◆ **Exercise goal**
Go through the data and copy each line where the word "Given" shows up.

++++++++++

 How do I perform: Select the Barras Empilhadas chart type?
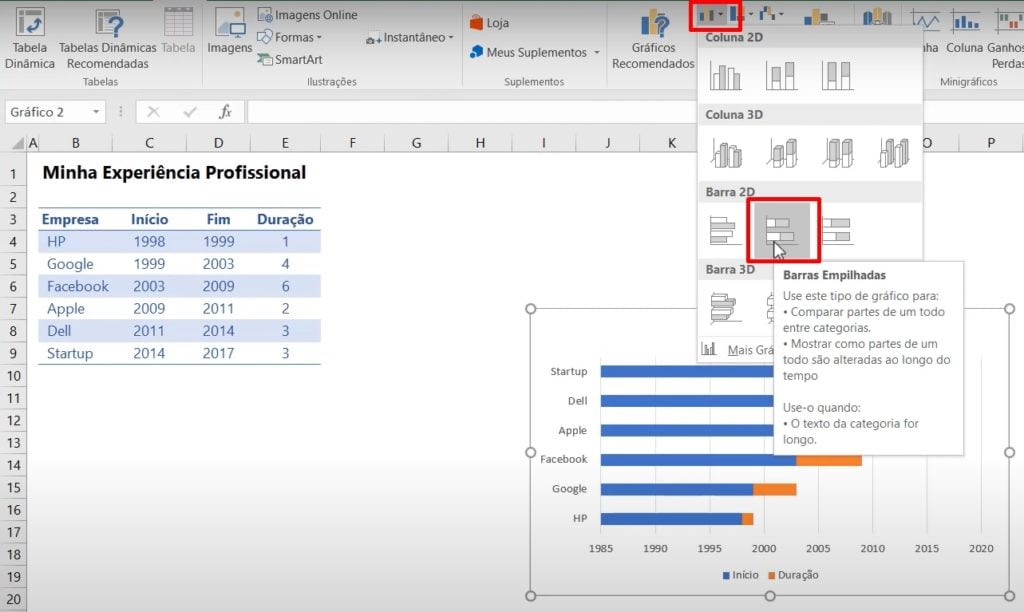click(783, 231)
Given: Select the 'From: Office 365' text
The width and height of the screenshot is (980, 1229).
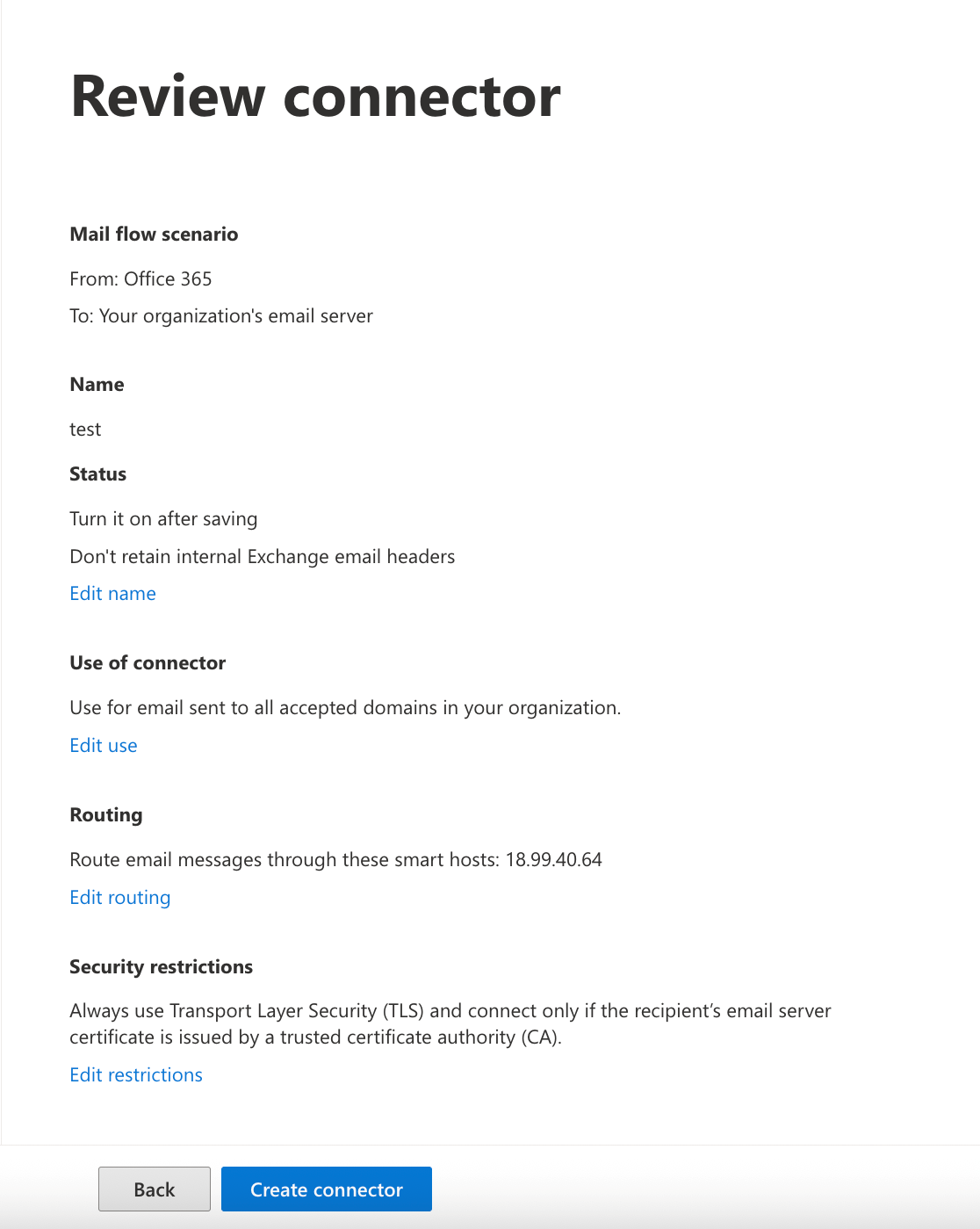Looking at the screenshot, I should click(141, 278).
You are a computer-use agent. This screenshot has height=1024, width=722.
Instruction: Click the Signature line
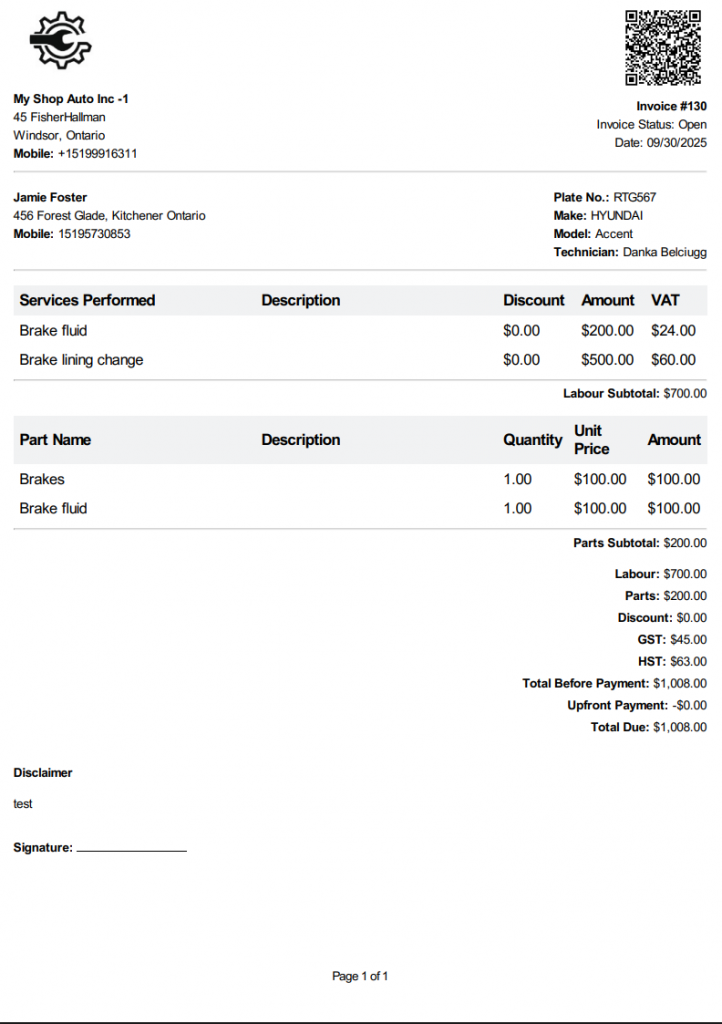[131, 849]
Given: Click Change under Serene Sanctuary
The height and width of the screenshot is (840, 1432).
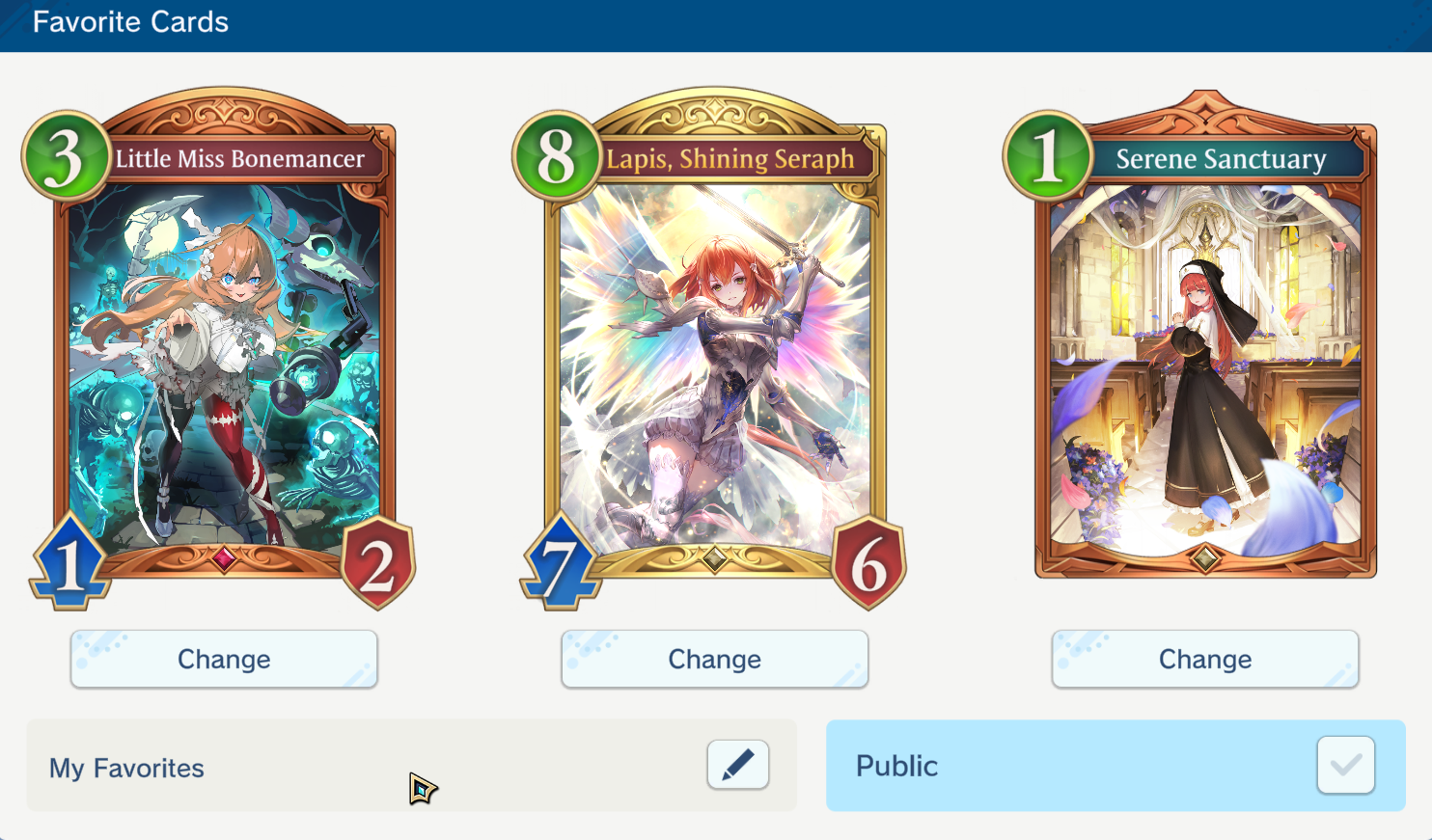Looking at the screenshot, I should (x=1205, y=659).
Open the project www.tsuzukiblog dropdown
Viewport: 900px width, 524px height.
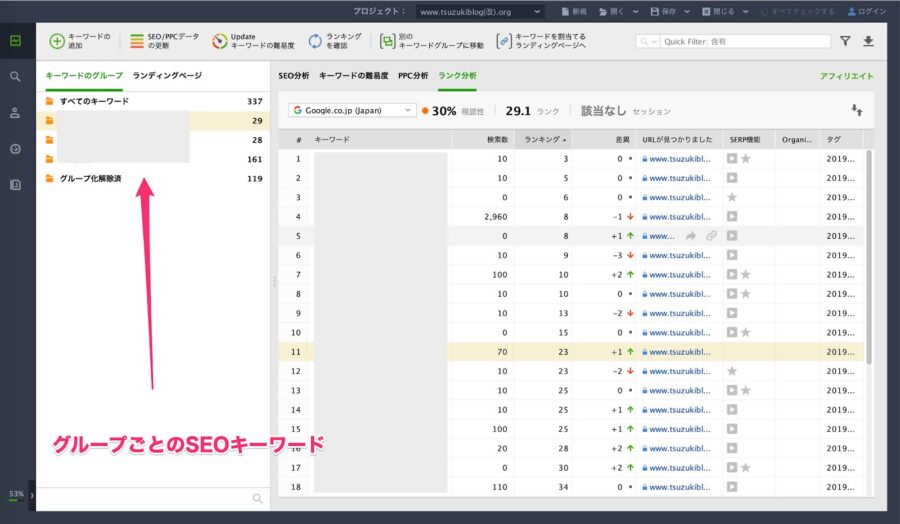(x=479, y=11)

++++++++++

◆ **Task answer**
Given: Select the 'From: Office 365' text
Given: Click Change under Serene Sanctuary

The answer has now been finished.